Per quanto riguarda la strategia morotea, questa fu un’elaborazione storica del passato e come tale andrebbe sempre evocata. Tuttavia sempre al di fuori di pasticci ideologici, e fuori di un mitico grande incontro tra cristiani e marxisti. Moro aveva certamente un’idea di un possibile rapporto nuovo con i comunisti, ma il suo disegno era sempre basato su una reiterata volontà di mantenere unita la Dc proprio, e magari, in vista di incontri anche di ordinaria vita politica. Non mi pare che Moro anticipasse una “strategia”, ma immaginava solo una linea di condotta di ammorbidimento dei rapporti entro il sistema politico italiano. Pensava a un disegno complesso che avrebbe dovuto rivelarsi come politica di unità nazionale ma con un esito che non avrebbe mai dovuto rompere i vincoli di “confine” col Pci. La linea vera marciava su altri binari. Tra l’altro la stessa prospettiva del “compromesso storico” all’inizio del 1974 era stata abbandonata o lasciata appassire dallo stesso Berlinguer che ebbe a dirmelo.

Tu e Piero Pratesi eravate le teste pensanti della rivista. Com’era il tuo rapporto con Pratesi? Tu provenivi dalla realtà milanese dell’Università  Cattolica, lui era stato vice-direttore del Popolo (quotidiano della DC). Lui cosa “portava” a Settegiorni?
I ruoli di Pratesi e mio nel settimanale erano molto equilibrati. Piero aveva una percezione che direi quasi istintiva degli eventi politici. Rifuggiva dagli inquadramenti complessi, ma riusciva a vedere le conseguenze di ogni atto politico, senza però indicare grandi disegni. Il commento politico per lui era una vera meditazione e l’analisi si trasformava sempre in un’indicazione concretamente sperimentabile. Insieme avevamo intensi rapporti esterni per così dire diplomatici e con il mondo cattolico.

Torniamo alla battaglia politica del settimanale. Voi vi siete battuti contro la “doroteizzazione” della DC. Qual era l’idea della DC che aveva il settimanale?

Compito scritto A: Spiega in una-tre frasi perché, secondo chi risponde nell'intervista, Moro non anticipava una "strategia".
Compito scritto B:
Rispondi, per favore, a queste domande sull'intervista:
(i) Chi abbandonò la prospettiva del "compromesso storico", e quando?
(ii) Quale incarico aveva avuto Pratesi al Popolo?
(iii) Da quale realtà proveniva l'intervistato?
Compito scritto C: Prosegui l'intervista su Moro e Settegiorni con la risposta all'ultima domanda.
Le righe non hanno alcun legame con l'intervista.

Dati:
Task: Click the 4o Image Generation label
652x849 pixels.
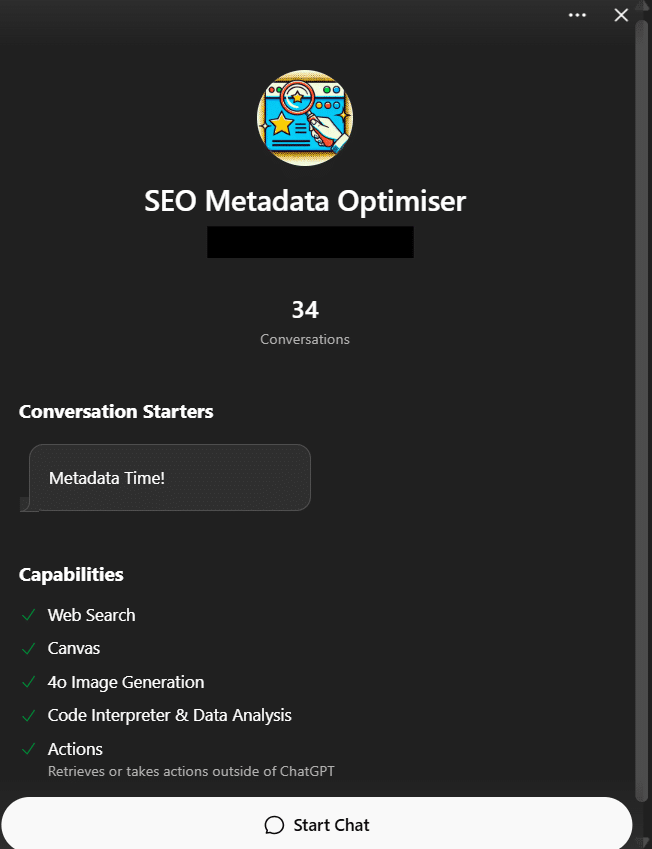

Risposta al compito A: Moro immaginava soltanto una linea di condotta per ammorbidire i rapporti all'interno del sistema politico italiano. Il suo disegno complesso avrebbe dovuto presentarsi come politica di unità nazionale, senza però mai rompere i vincoli di "confine" col Pci.

Risposta al compito B:
(i) Berlinguer, all'inizio del 1974.
(ii) Era stato vice-direttore.
(iii) Dalla realtà milanese dell'Università Cattolica.

Risposta al compito C:
La nostra percezione del doroteismo ci portava in realtà a vedere il cammino della Dc come segnato da un processo degenerativo. Le ragioni stesse di “Settegiorni” erano sempre segnate dalla preoccupazione di vedere una vera degenerazione che stava investendo sia la rappresentanza che la linea generale. A partire dal convegno democristiano di Lucca del 1967 (I cattolici italiani nei tempi nuovi della cristianità.Ndr), noi considerammo sempre che c’era una strada segnata proprio dal doroteismo che vedevano come una seconda natura del partito cattolico. Pensavamo che si potesse evitare e speravamo che una riforma generazionale del partito avrebbe potuto cambiare le cose. Cercavamo di mettere in evidenza la conflittualità sociale e il dibattito culturale, con aperture non solo ideologiche, ma anche di cognizione della nuova società tecnologica, con nuove indicazioni sul mondo del lavoro.

Il settimanale era piuttosto contrario ad un secondo partito cattolico, perché?
L’eventualità di un secondo partito cattolico fu in partenza presente nei primi passi del giornale. Lo stesso Donat Cattin in un convegno a Sorrento l’aveva messo sul tavolo dei nostri discorsi. Poi proprio la strategia morotea si impose come necessità di mantenere la Dc unita e possibilmente forte, proprio per andare incontro a nuove formule di vita nazionale. Di fatto quando si presentò con Labor la proposta del nuovo partito dei cattolici noi ci tenemmo fuori in pieno accordo con Donat Cattin.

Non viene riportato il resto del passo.